WHAT IS BEING ASKED - Pick out every line of the data below that contains the string "should", matching case exactly, and copy each such line in full.

───── DATASET ─────

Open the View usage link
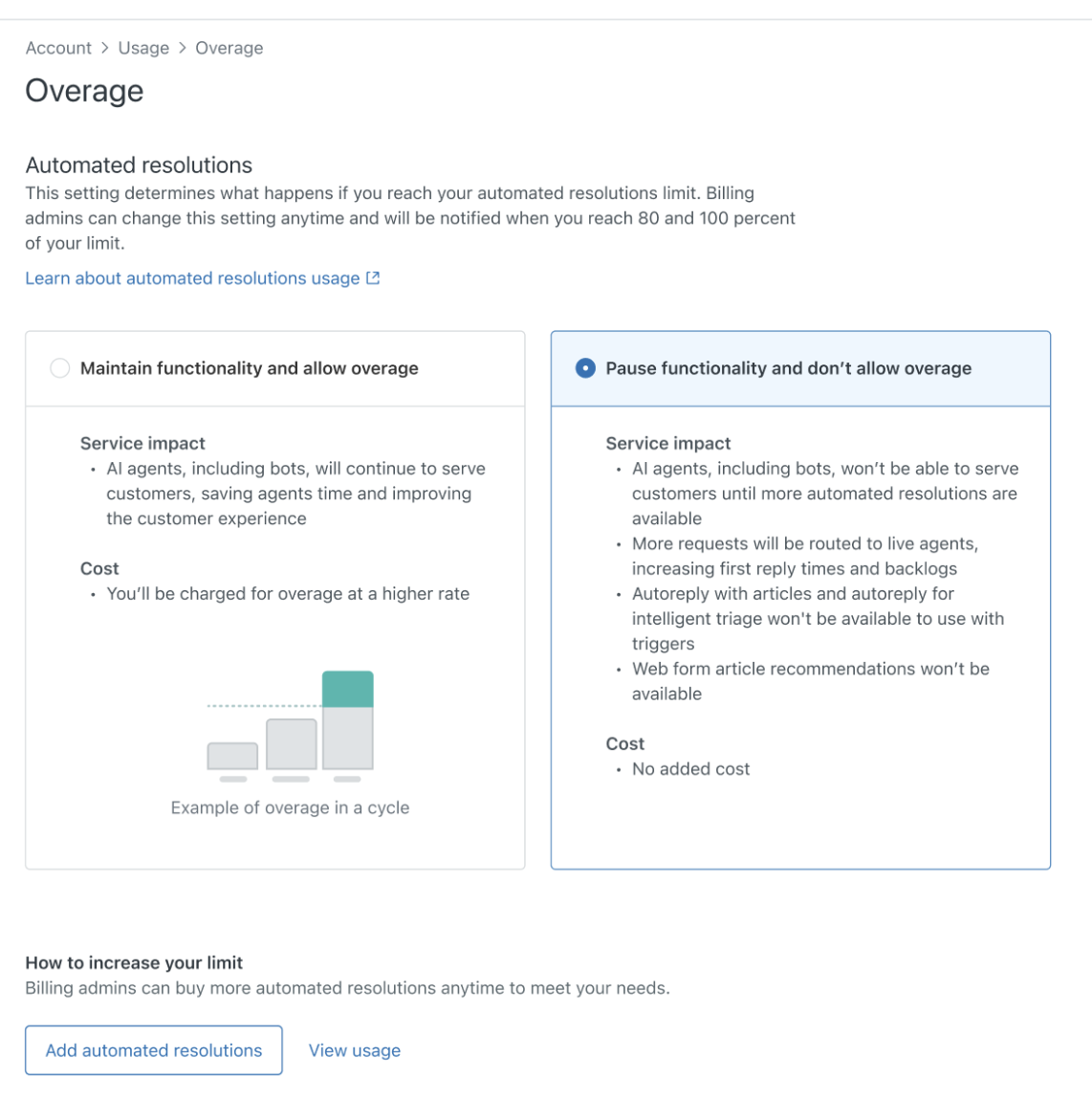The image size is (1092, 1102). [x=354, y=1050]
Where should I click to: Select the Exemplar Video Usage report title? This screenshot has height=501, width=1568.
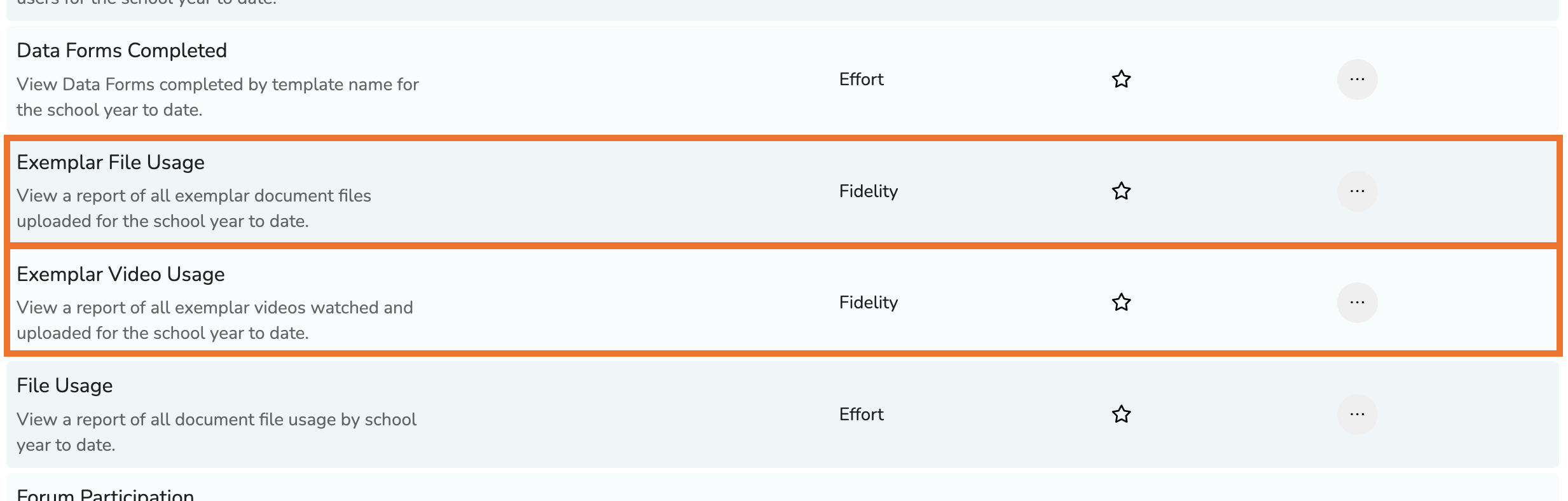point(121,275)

─────
───── DATASET ─────

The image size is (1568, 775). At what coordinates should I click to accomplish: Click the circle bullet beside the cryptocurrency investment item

─────

WRITTEN RESPONSE -
Where should I click to: Select the Exemplar Video Usage report title? This screenshot has height=501, width=1568.
The image size is (1568, 775). At what coordinates should I click to accomplish: Click the circle bullet beside the cryptocurrency investment item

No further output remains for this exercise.